+++ DOCUMENT SECTION +++

Washington, DC—“It is shocking in its sheer irresponsibility that the American Life League—an organization claiming to defend life—should try to place advertising on the DC Metro that uses misleading and inaccurate statistics to discourage condom use as a way to prevent HIV transmission,” said Frances Kissling, president of Catholics for a Free Choice.

“Bad advice is one thing, but bad advice that could result in death is a disgraceful way to behave in Washington, DC, which has the highest number of AIDS cases per 100,000 people in the United States,” continued Ms. Kissling.  “In a city where 1 in every 20 adults is infected with HIV and where new AIDS cases among women occur at 10 times the national average, it is practically criminal that any group would undermine AIDS prevention with misleading and inaccurate advertising.”

+++

• EXERCISE DESCRIPTION: According to the press statement, what share of adults in Washington, DC is infected with HIV?

+++ RAW DATA +++

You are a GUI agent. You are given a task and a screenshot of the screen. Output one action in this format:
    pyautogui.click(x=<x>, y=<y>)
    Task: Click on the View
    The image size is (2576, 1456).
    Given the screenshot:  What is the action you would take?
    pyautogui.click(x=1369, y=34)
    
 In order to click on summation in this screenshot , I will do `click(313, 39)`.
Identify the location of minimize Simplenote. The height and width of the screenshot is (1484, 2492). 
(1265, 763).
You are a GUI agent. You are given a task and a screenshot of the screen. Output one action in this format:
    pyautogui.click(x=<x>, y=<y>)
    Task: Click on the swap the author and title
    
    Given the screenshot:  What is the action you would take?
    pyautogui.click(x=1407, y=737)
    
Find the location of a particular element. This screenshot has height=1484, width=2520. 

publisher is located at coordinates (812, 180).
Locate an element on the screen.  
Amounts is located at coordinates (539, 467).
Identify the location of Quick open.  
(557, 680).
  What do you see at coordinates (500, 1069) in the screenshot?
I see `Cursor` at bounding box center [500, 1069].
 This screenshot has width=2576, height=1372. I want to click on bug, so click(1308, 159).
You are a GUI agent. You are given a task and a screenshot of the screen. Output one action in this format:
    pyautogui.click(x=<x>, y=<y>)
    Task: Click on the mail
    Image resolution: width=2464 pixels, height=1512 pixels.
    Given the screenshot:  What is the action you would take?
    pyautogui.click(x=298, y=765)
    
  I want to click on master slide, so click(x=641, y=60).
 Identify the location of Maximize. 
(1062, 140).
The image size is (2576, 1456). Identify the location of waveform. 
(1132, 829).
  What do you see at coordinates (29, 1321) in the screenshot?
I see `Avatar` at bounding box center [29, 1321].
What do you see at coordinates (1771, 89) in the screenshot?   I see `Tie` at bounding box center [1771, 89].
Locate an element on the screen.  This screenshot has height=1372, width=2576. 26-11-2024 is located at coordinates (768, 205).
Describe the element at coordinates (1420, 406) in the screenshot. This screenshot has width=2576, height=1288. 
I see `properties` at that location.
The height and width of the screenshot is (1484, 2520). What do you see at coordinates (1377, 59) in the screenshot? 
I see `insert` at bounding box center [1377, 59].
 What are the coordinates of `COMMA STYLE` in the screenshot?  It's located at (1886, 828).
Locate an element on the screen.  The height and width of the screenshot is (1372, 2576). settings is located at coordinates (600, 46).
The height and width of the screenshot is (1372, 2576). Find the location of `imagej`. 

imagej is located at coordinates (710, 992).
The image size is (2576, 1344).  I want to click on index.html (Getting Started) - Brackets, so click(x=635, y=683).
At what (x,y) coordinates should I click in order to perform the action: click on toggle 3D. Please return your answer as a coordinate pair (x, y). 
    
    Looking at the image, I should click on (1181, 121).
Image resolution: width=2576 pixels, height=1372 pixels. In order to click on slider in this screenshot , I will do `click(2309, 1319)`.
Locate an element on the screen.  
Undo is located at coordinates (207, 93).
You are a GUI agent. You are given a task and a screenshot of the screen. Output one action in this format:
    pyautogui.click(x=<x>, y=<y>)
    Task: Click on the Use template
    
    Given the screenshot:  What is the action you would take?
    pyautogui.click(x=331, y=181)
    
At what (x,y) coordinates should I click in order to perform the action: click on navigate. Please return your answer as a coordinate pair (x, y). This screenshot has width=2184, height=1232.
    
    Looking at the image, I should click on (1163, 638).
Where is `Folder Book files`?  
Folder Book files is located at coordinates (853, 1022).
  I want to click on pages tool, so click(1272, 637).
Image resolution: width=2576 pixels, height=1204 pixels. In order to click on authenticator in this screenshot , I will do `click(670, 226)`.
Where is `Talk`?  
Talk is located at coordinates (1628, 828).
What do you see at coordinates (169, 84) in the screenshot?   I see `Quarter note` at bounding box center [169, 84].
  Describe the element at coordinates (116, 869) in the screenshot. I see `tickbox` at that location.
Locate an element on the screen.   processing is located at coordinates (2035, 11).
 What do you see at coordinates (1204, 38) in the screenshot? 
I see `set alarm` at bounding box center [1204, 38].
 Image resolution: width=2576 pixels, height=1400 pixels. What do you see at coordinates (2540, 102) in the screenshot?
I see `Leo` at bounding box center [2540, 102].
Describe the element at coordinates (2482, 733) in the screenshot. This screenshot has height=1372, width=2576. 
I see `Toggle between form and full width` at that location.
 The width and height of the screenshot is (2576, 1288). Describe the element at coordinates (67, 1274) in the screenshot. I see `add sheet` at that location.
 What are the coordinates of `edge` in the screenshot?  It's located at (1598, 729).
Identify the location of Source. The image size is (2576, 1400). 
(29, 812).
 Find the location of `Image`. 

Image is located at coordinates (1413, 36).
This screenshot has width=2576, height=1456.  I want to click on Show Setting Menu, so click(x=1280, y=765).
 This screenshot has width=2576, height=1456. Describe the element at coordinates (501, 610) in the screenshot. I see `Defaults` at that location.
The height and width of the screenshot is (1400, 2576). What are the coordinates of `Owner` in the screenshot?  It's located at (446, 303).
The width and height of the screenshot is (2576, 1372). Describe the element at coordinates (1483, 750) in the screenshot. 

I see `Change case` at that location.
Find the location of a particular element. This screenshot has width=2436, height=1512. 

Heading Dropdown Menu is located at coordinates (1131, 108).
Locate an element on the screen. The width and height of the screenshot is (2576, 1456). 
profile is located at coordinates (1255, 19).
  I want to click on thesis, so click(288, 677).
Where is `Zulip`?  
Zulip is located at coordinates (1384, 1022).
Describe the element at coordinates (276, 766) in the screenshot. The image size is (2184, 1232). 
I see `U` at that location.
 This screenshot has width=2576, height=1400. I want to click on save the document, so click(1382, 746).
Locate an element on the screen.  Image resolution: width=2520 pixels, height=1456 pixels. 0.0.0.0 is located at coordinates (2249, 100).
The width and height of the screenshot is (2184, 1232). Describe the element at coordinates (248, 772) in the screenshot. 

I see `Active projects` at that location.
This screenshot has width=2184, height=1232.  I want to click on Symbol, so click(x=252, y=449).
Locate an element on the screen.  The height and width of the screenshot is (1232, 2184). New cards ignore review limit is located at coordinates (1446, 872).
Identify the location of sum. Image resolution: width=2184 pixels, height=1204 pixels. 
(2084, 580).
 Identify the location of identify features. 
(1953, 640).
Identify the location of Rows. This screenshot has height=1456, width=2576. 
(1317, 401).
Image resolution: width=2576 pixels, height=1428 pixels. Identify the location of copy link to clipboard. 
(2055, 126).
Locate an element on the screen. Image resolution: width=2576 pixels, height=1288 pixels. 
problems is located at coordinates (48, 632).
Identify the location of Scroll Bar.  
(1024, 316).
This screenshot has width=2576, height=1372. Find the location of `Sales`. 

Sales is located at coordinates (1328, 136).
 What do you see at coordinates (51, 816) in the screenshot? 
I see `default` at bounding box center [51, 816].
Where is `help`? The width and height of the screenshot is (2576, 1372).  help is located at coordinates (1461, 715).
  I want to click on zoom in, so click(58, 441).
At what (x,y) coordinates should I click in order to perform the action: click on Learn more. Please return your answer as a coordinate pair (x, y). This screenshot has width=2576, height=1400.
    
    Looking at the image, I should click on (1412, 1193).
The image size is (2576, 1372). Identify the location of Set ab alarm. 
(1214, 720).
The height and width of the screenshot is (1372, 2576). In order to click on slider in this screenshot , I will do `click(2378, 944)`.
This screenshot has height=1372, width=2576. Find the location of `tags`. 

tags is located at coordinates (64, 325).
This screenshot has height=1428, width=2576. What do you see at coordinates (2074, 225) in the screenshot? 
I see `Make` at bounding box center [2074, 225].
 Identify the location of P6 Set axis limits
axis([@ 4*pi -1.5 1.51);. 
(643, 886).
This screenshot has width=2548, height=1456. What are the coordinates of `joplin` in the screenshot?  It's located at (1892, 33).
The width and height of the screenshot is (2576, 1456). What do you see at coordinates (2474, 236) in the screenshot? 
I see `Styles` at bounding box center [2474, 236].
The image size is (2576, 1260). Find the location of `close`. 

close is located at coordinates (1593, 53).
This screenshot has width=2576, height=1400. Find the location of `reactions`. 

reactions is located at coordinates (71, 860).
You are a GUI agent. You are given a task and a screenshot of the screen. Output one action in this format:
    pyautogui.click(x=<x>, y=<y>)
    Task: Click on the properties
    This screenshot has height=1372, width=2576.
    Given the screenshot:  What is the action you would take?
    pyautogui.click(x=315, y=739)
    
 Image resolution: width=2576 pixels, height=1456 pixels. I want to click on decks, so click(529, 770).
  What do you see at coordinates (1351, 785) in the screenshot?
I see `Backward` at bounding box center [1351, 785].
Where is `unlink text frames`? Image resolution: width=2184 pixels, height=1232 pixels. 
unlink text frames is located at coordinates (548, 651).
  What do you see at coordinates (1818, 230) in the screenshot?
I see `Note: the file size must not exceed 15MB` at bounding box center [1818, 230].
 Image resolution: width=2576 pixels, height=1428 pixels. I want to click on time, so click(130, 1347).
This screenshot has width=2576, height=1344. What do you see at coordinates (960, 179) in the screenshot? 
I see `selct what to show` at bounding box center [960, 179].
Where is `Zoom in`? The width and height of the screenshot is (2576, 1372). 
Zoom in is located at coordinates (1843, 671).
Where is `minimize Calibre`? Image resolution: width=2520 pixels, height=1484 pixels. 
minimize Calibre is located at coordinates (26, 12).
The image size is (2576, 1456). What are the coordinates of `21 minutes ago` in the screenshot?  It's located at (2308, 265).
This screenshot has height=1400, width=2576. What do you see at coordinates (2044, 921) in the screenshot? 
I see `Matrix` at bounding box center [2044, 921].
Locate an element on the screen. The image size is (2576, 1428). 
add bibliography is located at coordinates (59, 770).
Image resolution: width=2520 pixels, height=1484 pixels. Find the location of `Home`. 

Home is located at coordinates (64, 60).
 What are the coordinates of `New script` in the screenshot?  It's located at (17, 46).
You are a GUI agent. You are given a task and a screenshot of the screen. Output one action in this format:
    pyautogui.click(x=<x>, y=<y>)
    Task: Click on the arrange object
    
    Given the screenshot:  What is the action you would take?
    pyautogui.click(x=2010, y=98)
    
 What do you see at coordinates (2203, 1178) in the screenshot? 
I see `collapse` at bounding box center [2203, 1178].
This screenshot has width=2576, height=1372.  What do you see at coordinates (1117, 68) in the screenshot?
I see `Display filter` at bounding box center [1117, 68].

+++

• TASK ANSWER: 1 in every 20 adults.